If the components are handy, you may even use a general-purpose breadboard to quickly wire the circuit and test it. So let’s say that you have the circuit for which we wish to create the schematic. At this stage, you may want to consider using some kind of software tool for drawing the schematic on the computer. As you will soon realise, there are several advantages to using this tool as it works well beyond merely as a drafting or drawing aid. Eagle CAD, in particular, is extremely useful as it helps you create great schematics and much more. Its free version has some limitations like the maximum PCB size (board size) of 10x8cm2 and only two signal layers allowed. Even with these limitations, the tool is sufficient for most constructional projects.
Fig. 2: The full schematic
Eagle comes with loads of goodies like a huge device library, several third-party libraries from manufacturers, built-in scripts that can perform many critical static checks, generate bill-of-materials and Gerber files that can be sent to a PCB manufacturing house, and much more. You can find loads of information and tutorials on YouTube and other web resources about Eagle CAD and similar software tools. Note that Eagle tool is used here for illustration purpose only, and you may use any other suitable tool of your liking, like Proteus.

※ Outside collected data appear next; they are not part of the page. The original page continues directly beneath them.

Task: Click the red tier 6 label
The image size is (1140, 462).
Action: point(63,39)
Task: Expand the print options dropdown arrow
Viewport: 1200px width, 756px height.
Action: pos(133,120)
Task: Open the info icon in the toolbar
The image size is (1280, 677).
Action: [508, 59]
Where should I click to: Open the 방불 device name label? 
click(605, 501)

By now you should have a schematic like the one in Fig. 2. Here Fig. 3 is a close-up of the top right corner of Fig. 2. Eagle also provides a very useful feature called ‘electrical rule check’ (ERC), which can be used to test schematics for electrical errors and warnings. You will be surprised to see the number of warnings and errors reported by the tool for the schematic that you prepared and thought was perfect.

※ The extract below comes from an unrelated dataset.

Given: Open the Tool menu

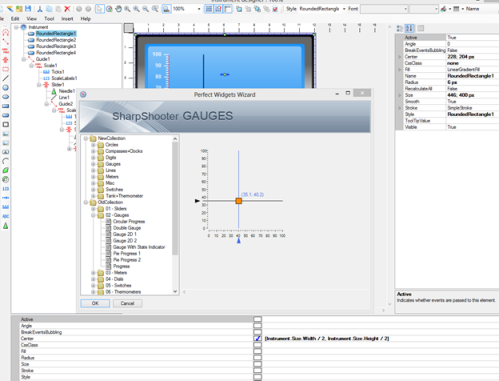Looking at the screenshot, I should pyautogui.click(x=49, y=19).
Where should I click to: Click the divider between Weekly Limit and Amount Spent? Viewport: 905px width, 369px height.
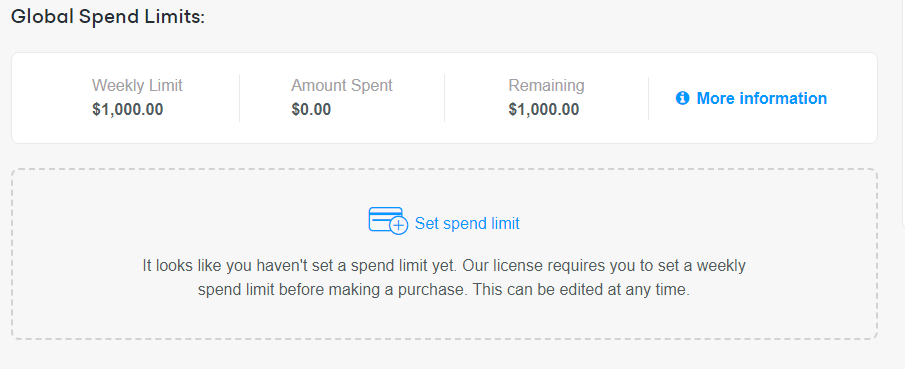[x=239, y=98]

Fig. 3: The schematic zoomed-in view of the upper right side of the full schematic
Step 2: Create a PCB layout of the schematic
You may choose to use either through-hole components or surface-mount components (see Fig. 1), or a combination of both. This step remains the same for both types of components, except that some extra precaution needs to be exercised for through-hole components. Many software tools like Eagle allow you to import all the components from the schematic created by you to the board layout view while concurrently validating the board layout view (aka board view) electrically against the schematic. In this view, the board boundary is displayed, with all the components placed outside it, to begin with.